The addition of the internal Atari interface. I added a genuine Atari SIO socket, so that connections to actual Atari computers could use standard Atari cables.
Test fitting the case halves back together. Most of the case's original support pillars had to be cut out to make room for the parts, so I was going to have to figure out how to re-seal the case with some level of structural integrity.
I decided to mount a set of hinges on the rear of the case, so that the case could open like a clamshell from the front. The front support pillars were intact. To my satisfaction, this combination made for a good solid closure. To improve airflow, I attached a slim CPU fan to the case, blowing straight down on the mobo, just to keep air moving inside the case. The case itself is riddled with ventilation grilles, so I reckoned that ventilation would be adequate. Done.

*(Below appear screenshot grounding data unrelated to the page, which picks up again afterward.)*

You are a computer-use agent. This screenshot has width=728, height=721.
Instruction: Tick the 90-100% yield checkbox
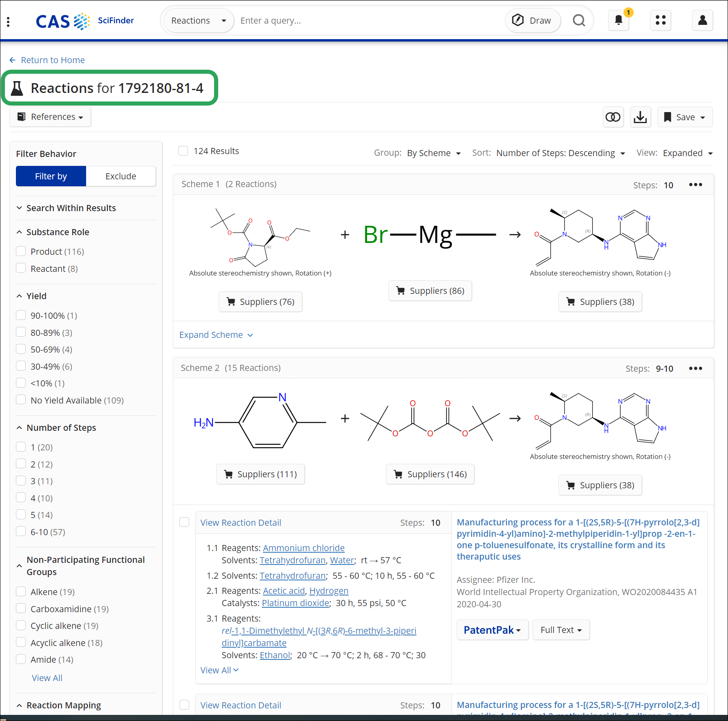coord(21,315)
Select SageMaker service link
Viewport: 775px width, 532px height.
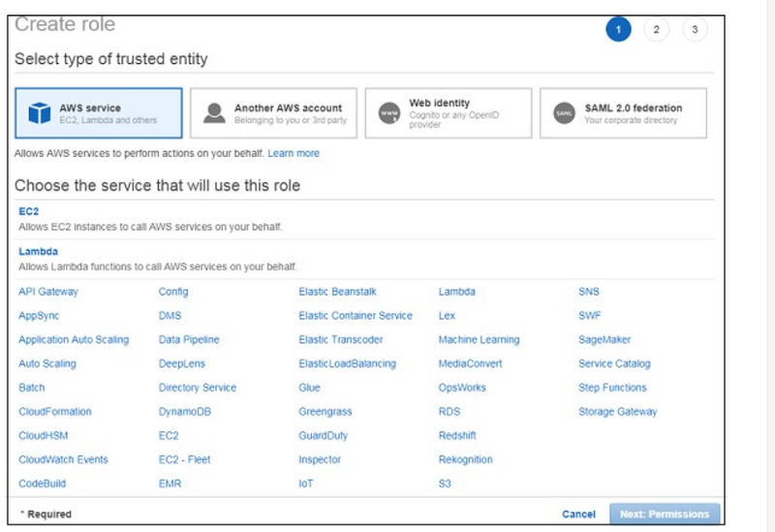pyautogui.click(x=604, y=340)
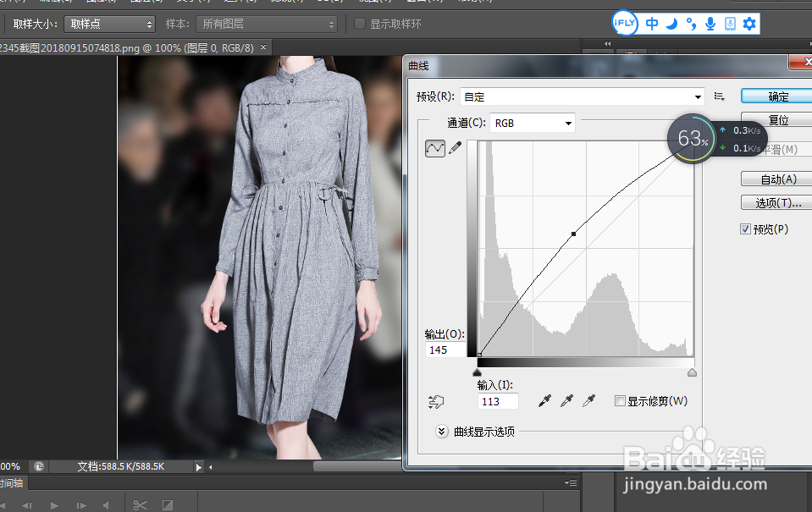
Task: Open the 预设 preset dropdown showing 自定
Action: (582, 96)
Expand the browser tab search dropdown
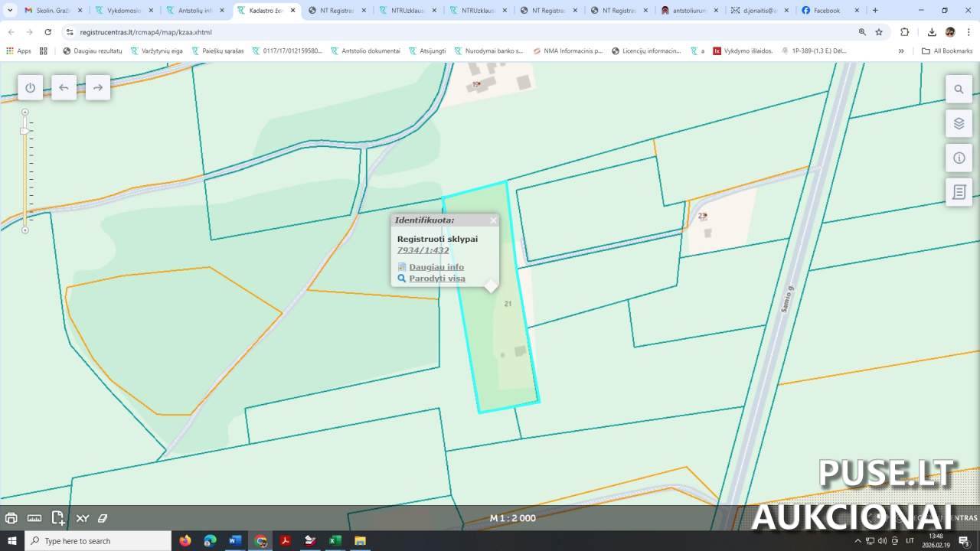The width and height of the screenshot is (980, 551). point(10,11)
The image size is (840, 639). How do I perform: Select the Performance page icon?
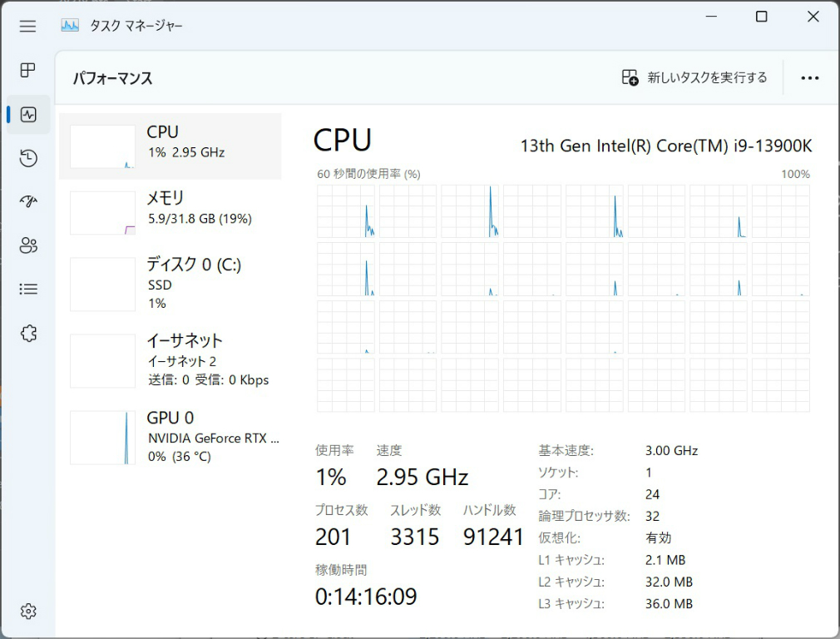28,115

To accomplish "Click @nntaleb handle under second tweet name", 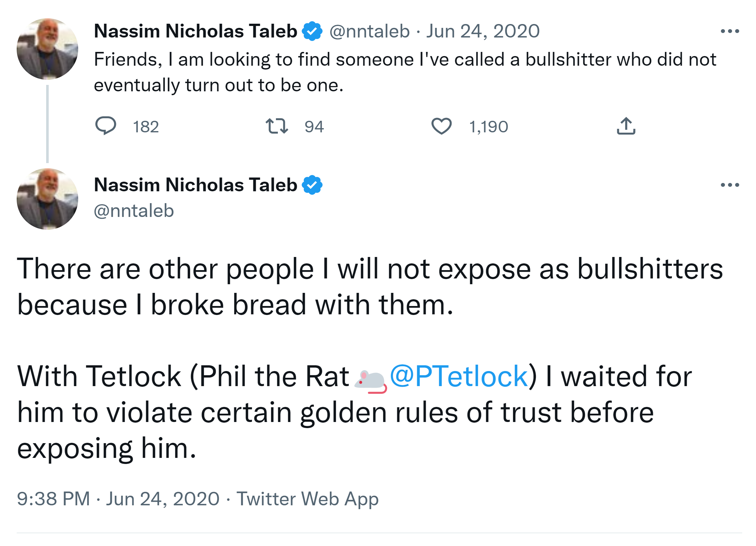I will [134, 211].
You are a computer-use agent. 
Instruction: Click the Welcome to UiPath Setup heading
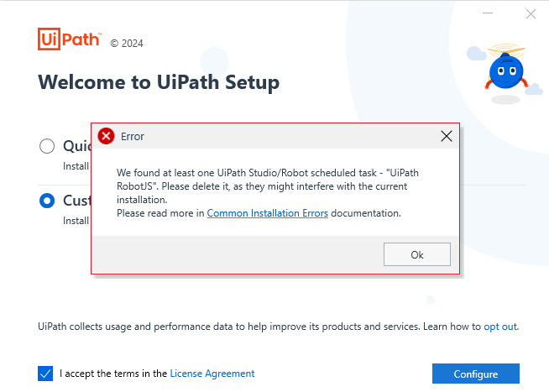[x=159, y=82]
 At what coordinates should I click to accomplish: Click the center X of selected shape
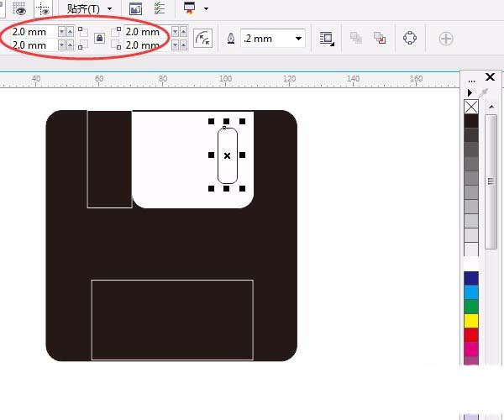tap(227, 155)
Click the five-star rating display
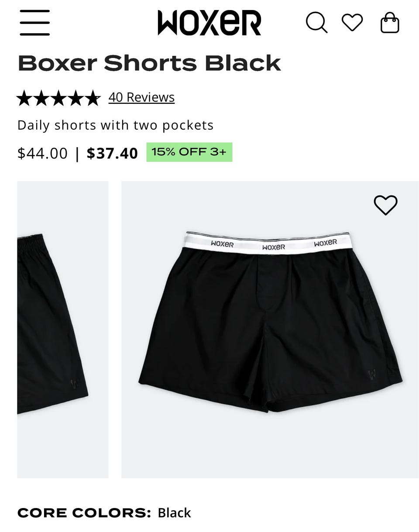The image size is (419, 532). pyautogui.click(x=58, y=98)
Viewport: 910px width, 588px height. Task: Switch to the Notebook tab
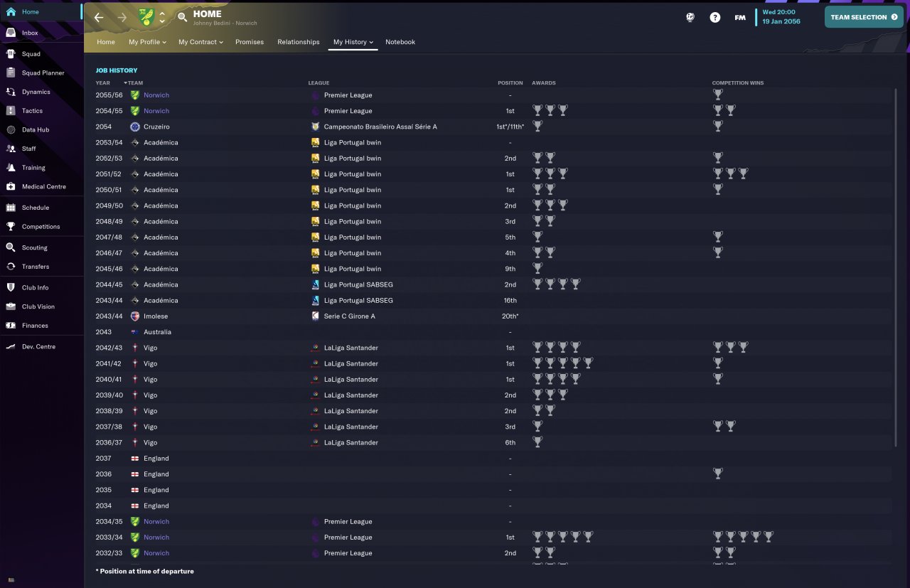pos(400,42)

I still had to figure out how to get a hard drive into this thing. Notebook style or full-size? Well, I had a spare 15 GB full-size drive laying around, and it looked like there was JUST enough space between the power supply and mobo to fit. ...but how to mount it! I thought I might put it on stilts and fold the ribbon cables beneath, but eventually decided that it would be easier and more practical to hang it upside-down from the top case panel (the part that includes the hinged cartridge cover door. I used nylon standoffs to suspend the drive so that it is about an inch below the top cover, but also an inch above the case floor, where the ribbon cables are folded up.
The test fitting was brilliant--everything nestled together like it was deisgned for it--like a jigsaw puzzle. All the while, maintaining good airflow around everything.
I found that those little brass standoffs that come with PC cases (the kind that motherboards screw on to) are perfect for fastening the top cover to the main case. I ran two screws through the back of the top cover and into the brass standoffs. Done.
The Atari 800 Server is (mechanically) done. Here it is, all assembled, and showing the CDR tray ejected.